El electricista
Vi su sexo y una premonición me arrojó a gozarlo.
Estaba sentado en el suelo arreglando un enchufe. Ella se agachó a recoger una moneda y vi su vulva por primera vez. Los labios mayores carnosos apenas dejaban asomar el borde de unos pétalos entre una alfombra espesa de vello oscuro. Instintivamente, acerqué mi dedo corazón y lo deslicé desde el pubis hasta el ano siguiendo la línea de su raja. Ella se quedó inmóvil, como si la escena se hubiese congelado en el momento en que cogía la moneda.
Acaricié la vulva varias veces muy lentamente esperando alguna reacción. Introduje la punta del dedo hasta la entrada de la vagina buscando su lubricación natural. Estaba mojada y su aroma intenso llegó hasta mi. Busqué el clítoris con mi dedo y lo acaricié hasta sentirlo inflamado.
Atraje su cuerpo orondo y la hice arrodillarse para colocar su pelvis a la altura de la mía. Sus glúteos voluminosos desprendían una sensualidad excitante. Extraje el pene rosado y brillante por la erección. Coloqué el glande entre sus labios y lo deslicé para frotar su clítoris. Los jadeos indicaban su grado de excitación. Desplacé la punta del pene hasta la entrada de la vagina. Los labios lo abrazaban cálidamente. Sólo se introducía la punta y la volvía a sacar. Con una de sus manos acariciaba alternativamente su clítoris y mis testículos. La visión de mi pene aprisionado entre sus labios vaginales me excitaba tanto o más que las cálidas caricias que le propinaban.

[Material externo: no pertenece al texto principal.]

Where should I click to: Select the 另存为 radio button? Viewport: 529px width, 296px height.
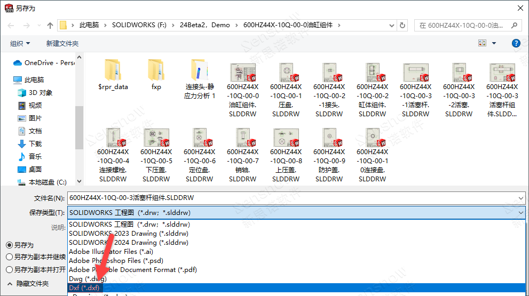click(x=10, y=245)
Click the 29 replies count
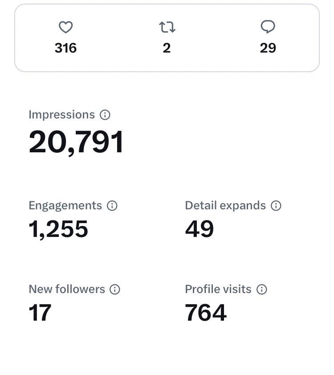Screen dimensions: 334x375 click(268, 48)
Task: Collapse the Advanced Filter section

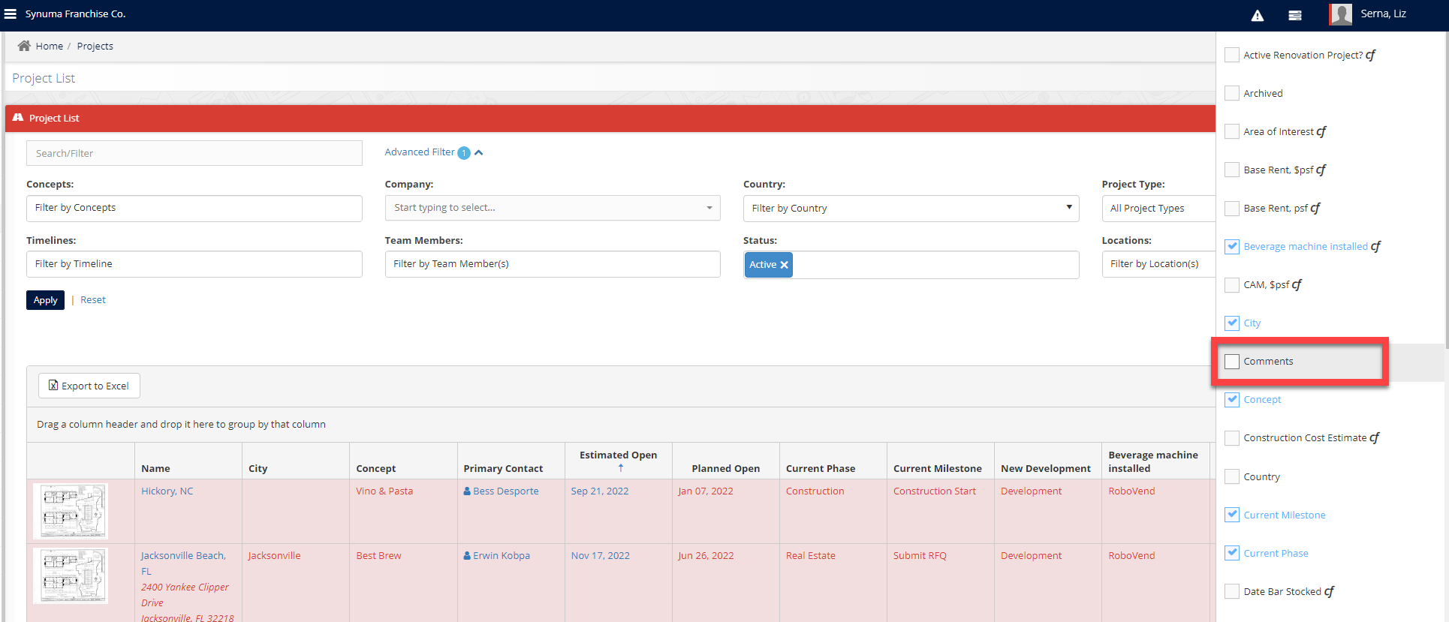Action: point(478,152)
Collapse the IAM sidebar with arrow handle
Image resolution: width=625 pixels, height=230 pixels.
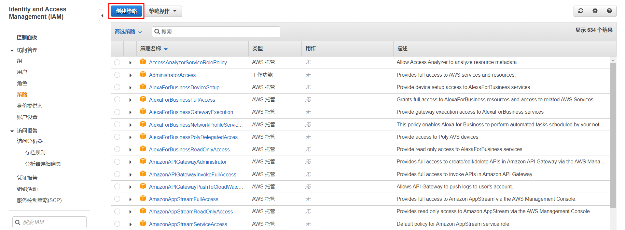102,15
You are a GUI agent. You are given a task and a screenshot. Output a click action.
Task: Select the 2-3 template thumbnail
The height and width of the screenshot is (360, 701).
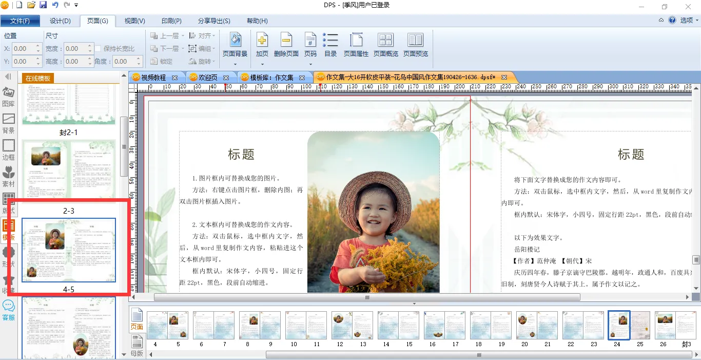(69, 168)
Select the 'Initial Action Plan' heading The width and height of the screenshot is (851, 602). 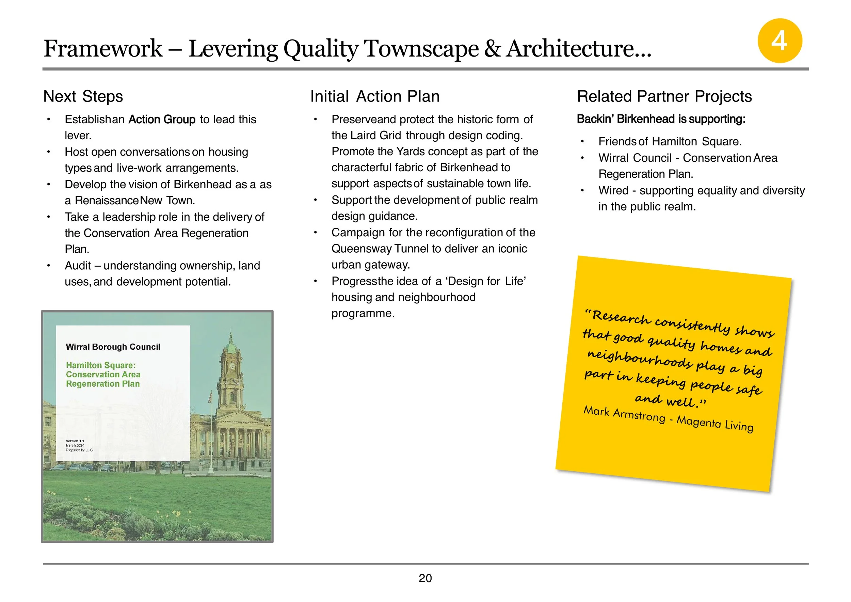click(x=375, y=96)
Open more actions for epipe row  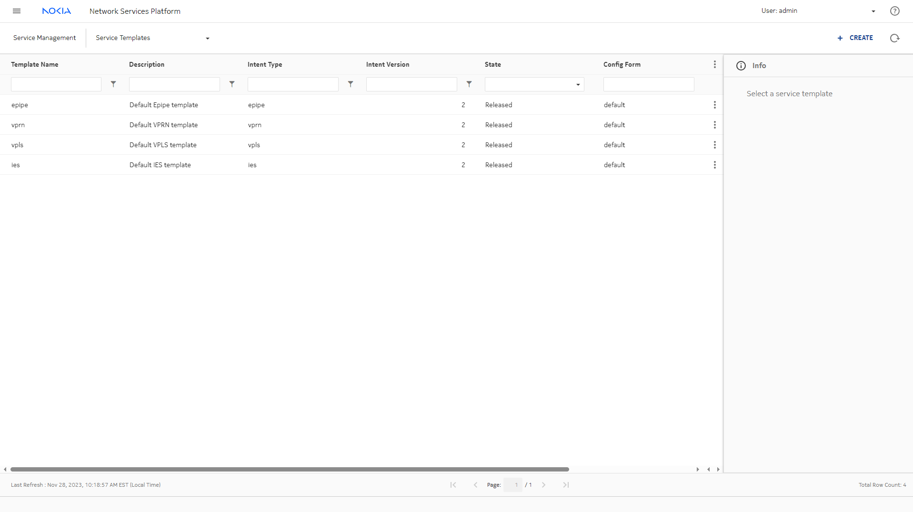714,105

El contoneo de sus caderas y la melodía de sus jadeos me llevaron hasta el clímax. Sentí como el semen se acumulaba en el glande y me abrasaba por dentro exigiendo su huida. No quise soportar más aquel exceso de placer convertido en dolor. Empujé hasta penetrarla completamente y dejé escapar lo que para mí fue un caudal inmenso de esperma. Su vagina atrapó entonces con fuerza mi falo y el movimiento de sus caderas se aceleró al compás de sus fricciones en el clítoris. Mis ojos contemplaban sus nalgas pegadas a mi pelvis; el orificio de su ano rodeado de algunos vellos oscuros; y el valle que separaba sus nalgas como una línea oscura.

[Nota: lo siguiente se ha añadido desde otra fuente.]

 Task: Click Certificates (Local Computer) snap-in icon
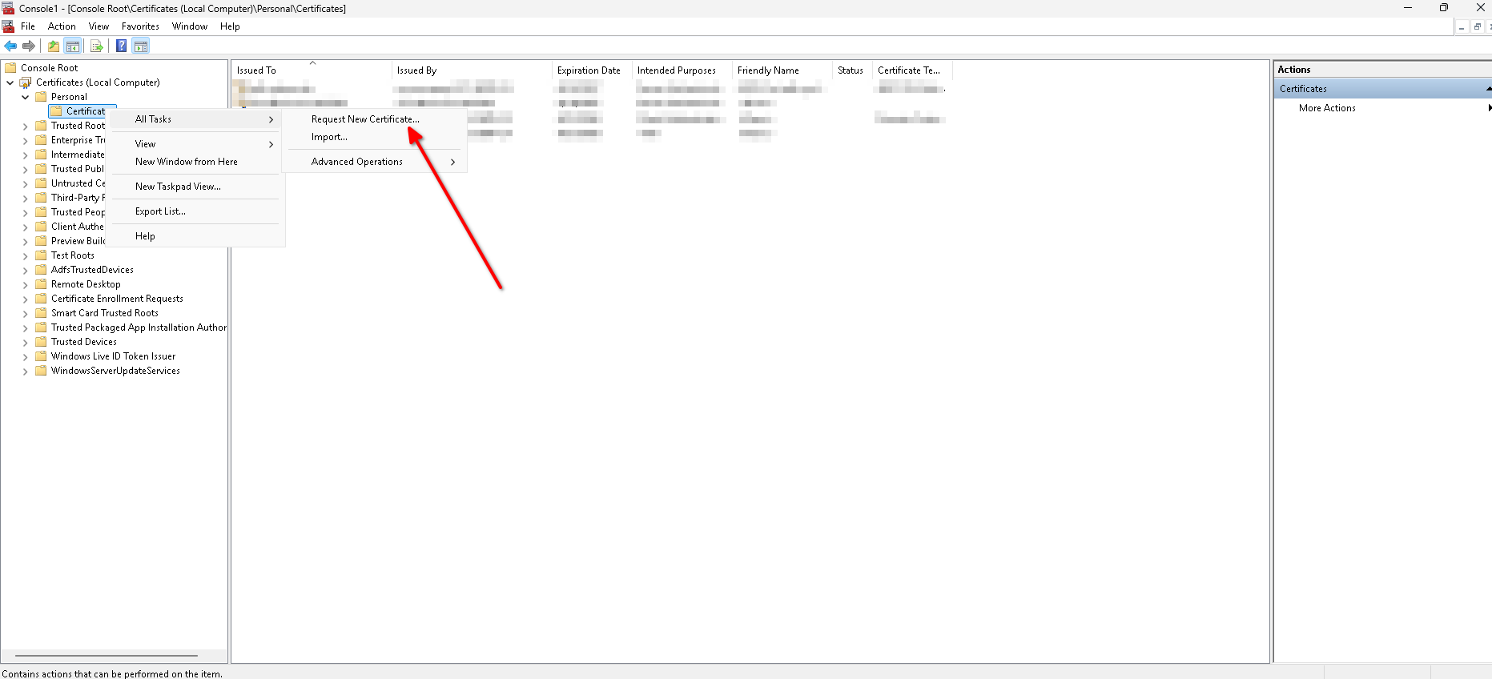pyautogui.click(x=26, y=82)
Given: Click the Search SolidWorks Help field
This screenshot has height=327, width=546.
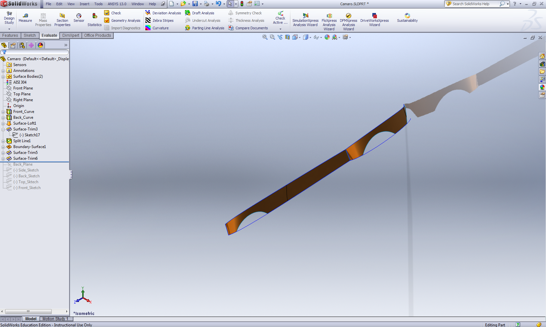Looking at the screenshot, I should [x=473, y=4].
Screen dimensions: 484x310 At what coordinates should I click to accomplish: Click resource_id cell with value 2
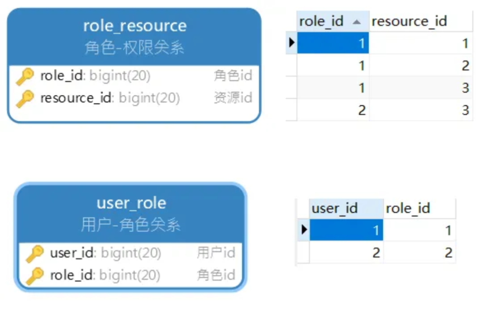point(420,66)
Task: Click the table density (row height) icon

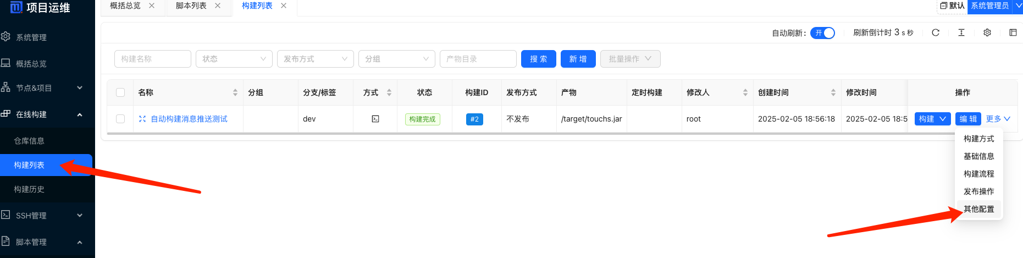Action: point(961,33)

Unos segundos más tarde sus jadeos se convirtieron en gemidos y sonidos guturales. El interior de sus entrañas apretaba con fuerza mi sexo y lo modelaba a su antojo. Se convulsionó unos segundos y poco a poco sus vaivenes fueron perdiendo intensidad hasta quedar inmóvil.
La flacidez liberó el semen y un caudal de flujo que llenó mi pelvis y bajó por mis testículos y mis ingles. Quedé empapado de las fragancias del sexo.
En aquel momento llegó el sonido de una llave en la cerradura. Se levantó precipitadamente y yo me subí los pantalones con rapidez.
Continué colocando los cables del enchufe. Ella salió a recibir a su marido. Traía los billetes para unas vacaciones en las Canarias que organizaba el gobierno para la tercera edad.